Development and writing
The concept for the film was developed by Silvio Horta, a recent film school graduate from New York University who was working at the perfume counter in a Nordstrom. Horta pitched the idea in late-1997 to Gina Mathews, a producer who was leading writers' workshops at the time. Mathews liked the story, and the two began further developing the concept before Horta drafted a screenplay. Producer Neal H. Moritz subsequently became involved, and agreed to co-produce with Mathews and Michael McDonnell. Horta and Mathews pitched the screenplay to numerous film studios, but none expressed interest in funding the project. In a last-ditch effort at getting the film made, Horta brought the screenplay to Phoenix Pictures, a then-new company who had only produced a small number of films. Mike Medavoy, an executive at Phoenix, was impressed by the concept, but Horta recalled that his screenplay "needed to be better," and re-writes began to take place in the late-fall of 1997.

In seeking a director, executive producer Brad Luff scouted potential filmmakers from Australia, and was impressed by then-26-year-old Jamie Blanks's short horror film, Silent Number, which he had made as his thesis film while attending film school in Melbourne. Blanks had initially wanted to direct producer Moritz's I Know What You Did Last Summer (1997), and went so far as directing a mock-trailer for the project, but Jim Gillespie had already been hired to direct it. Instead, Blanks was offered the screenplay to Urban Legend, and signed on as director in February 1998.

Pre-production
Jared Leto was cast in the role of Paul Gardner, the student journalist investigating the murders. Mathews recalled that he was cast based on a "dark" quality he possessed that was at odds with his conventional appeal, and because he was already an established actor, known for his role on the teen drama series My So-Called Life. Alicia Witt was cast as the female lead, Natalie, as the producers felt she was "against type" and also a strong actress, whose previous credits included David Lynch's Dune (1984) and the series Twin Peaks (1990). Witt said she was intrigued by the prospect of playing a survivor character who has to endure "extraordinary circumstance[s]."

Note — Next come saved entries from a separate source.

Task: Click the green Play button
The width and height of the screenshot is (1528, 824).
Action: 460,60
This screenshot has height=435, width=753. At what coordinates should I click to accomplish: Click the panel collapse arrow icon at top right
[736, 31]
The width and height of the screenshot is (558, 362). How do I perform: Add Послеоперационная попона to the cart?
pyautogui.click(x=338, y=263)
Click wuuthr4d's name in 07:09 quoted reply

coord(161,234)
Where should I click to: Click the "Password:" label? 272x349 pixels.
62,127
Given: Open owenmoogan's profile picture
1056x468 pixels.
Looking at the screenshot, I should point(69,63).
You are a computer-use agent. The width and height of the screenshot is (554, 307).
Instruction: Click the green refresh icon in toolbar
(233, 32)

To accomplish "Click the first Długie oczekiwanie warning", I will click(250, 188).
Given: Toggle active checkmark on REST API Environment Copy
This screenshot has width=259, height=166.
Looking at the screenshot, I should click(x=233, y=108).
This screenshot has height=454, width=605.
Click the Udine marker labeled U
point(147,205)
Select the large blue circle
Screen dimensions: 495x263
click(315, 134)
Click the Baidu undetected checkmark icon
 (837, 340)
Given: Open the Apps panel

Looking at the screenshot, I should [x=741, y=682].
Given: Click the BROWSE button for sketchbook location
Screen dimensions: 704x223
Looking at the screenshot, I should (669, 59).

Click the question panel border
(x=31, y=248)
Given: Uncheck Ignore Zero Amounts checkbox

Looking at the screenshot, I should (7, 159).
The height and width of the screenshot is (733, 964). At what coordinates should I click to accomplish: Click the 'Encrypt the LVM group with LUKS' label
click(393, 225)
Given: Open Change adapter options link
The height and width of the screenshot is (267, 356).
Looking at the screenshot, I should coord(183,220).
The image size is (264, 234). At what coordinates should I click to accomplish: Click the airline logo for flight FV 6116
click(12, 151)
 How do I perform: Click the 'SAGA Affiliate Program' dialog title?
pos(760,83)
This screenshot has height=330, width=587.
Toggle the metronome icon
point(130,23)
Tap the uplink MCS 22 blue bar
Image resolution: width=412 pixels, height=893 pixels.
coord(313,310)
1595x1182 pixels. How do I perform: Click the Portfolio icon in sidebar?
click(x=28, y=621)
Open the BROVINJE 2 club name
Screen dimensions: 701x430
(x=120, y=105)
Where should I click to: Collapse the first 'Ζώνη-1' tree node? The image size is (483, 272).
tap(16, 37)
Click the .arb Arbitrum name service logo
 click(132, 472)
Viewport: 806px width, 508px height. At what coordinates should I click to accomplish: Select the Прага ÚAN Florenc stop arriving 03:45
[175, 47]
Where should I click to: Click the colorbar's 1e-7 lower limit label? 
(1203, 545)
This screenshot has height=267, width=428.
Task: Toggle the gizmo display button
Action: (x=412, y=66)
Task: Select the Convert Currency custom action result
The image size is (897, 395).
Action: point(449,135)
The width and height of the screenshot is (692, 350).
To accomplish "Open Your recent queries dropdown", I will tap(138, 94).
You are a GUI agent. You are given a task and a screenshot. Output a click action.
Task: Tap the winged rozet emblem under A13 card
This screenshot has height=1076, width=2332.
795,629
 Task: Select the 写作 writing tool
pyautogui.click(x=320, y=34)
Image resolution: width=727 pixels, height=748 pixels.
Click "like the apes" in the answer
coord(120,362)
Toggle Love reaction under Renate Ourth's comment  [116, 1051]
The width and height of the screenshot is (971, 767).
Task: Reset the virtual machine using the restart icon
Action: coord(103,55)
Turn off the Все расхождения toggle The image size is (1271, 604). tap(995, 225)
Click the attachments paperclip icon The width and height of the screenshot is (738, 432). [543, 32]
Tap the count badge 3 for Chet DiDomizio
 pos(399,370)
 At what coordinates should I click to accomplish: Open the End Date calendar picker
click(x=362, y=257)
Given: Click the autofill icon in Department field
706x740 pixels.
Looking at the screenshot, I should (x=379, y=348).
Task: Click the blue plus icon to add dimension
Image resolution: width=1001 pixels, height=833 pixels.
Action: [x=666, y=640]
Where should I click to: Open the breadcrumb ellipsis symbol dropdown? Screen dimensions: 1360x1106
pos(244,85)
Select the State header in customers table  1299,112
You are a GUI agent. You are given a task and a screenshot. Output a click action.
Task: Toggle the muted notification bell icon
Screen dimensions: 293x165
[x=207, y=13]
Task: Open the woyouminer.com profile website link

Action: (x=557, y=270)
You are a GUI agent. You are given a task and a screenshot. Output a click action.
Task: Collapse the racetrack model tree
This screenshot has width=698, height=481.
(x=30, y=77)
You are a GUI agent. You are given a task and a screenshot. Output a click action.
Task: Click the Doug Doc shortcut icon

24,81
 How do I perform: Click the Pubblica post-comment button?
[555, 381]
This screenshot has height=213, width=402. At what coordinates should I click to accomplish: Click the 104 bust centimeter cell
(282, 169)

Rebecca Gayheart auditioned for the role of Brenda, Natalie's friend who eventually unveils herself as the film's villain. Numerous actresses were interested in the role, and Gayheart recalled having to "go in and fight" for the part. She read for the role numerous times, and performed multiple screen tests before the producers settled on her for the part. The production chose to straighten Gayheart's hair, which is naturally curly, for the majority of the shoot, as they were concerned it may foreshadow her revelation as the villain. During the finale, however, her hair appears in its natural form.

Of the supporting cast, Joshua Jackson was granted the role of Damon, the joking fraternity member. At the time, Jackson had earned recognition for his featured role on the series Dawson's Creek. Michael Rosenbaum was cast as Parker, a friend of Damon; Rosenbaum was just beginning his film career, and had recently had a small role in Midnight in the Garden of Good and Evil (1997). Originally, a different actor had been considered for the role of Parker, but Blanks ultimately wanted Rosenbaum for the part. For the role of Sasha, Parker's girlfriend and the campus radio host, Tara Reid was cast.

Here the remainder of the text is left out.